Study Design Cross-Sectional Analysis Objectives To summarize medical device reports (MDRs) between August 1, 2017 and November 30, 2021 relating to robot-assisted spine systems within the Manufacturer and User Facility Device Experience (MAUDE) database maintained by The Food and Drug Administration (FDA). Methods The MAUDE database was abstract for all MDRs relating to each FDA-approved robot-assisted spine system. Event descriptions were reviewed and characterized into specific event types. Outcome measures include specific robot-assisted spine systems and reported events as detailed by the MDRs. All data is de-identified and in compliance with the Health Insurance Portability and Accountability Act (HIPAA) Results There were 263 MDRs consisting of 265 reported events. Misplaced screws represented 61.5% (n = 163) of reported events.

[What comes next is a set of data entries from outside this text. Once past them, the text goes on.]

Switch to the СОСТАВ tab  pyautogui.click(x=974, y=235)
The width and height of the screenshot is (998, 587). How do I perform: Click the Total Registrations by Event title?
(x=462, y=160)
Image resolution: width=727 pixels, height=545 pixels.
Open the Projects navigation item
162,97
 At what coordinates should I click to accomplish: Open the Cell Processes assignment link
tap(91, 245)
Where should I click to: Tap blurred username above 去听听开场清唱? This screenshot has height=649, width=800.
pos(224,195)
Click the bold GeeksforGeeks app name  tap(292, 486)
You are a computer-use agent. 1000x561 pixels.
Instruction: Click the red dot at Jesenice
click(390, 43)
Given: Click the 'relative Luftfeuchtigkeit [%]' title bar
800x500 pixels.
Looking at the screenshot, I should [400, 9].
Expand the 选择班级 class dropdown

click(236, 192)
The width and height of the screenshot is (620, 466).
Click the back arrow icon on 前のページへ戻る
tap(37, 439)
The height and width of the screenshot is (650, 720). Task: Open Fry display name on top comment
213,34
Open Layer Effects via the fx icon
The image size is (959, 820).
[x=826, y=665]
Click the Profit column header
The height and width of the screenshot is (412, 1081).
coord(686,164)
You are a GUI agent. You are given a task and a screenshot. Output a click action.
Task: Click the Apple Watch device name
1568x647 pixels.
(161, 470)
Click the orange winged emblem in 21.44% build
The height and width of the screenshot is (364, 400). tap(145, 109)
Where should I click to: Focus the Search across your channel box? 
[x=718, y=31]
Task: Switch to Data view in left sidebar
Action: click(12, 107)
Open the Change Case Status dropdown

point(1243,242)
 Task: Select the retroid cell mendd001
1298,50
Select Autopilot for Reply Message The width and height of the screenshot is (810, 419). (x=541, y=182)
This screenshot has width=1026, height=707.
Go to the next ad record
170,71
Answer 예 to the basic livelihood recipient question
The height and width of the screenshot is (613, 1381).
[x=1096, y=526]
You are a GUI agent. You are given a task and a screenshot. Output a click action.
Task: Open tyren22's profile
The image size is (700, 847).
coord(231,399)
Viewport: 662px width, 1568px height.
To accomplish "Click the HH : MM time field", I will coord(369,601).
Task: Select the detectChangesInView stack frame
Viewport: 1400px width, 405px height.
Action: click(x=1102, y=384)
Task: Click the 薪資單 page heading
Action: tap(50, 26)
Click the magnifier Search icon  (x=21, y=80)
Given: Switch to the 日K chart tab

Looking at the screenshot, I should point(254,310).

Of the 163 reported events, 57.1% (n = 93) described greater than 1 misplaced screw, 15.3% (n = 25) required return to the operating room, 8.6% (n = 14) resulted in neurologic injury, 4.3% (n = 7) resulted in dural tear, and 1.2% (n = 2) resulted in hemorrhage or bleeding. Reported events other than misplaced screws included system imprecision detected prior to screw placement (58/265, 21.9%), mechanical failure (23/265, 8.7%), and software failure (18/265, 6.8%). Conclusions As more robot-assisted spine systems gain FDA approval and the adoption of these systems continues to grow, documenting and understanding the range of reported events associated with each “tool” is imperative to balancing patient safety with surgical innovation. This study of the MAUDE database provides a unique summary of reported events associated with robot-assisted spine systems that is not directly linked to a research setting.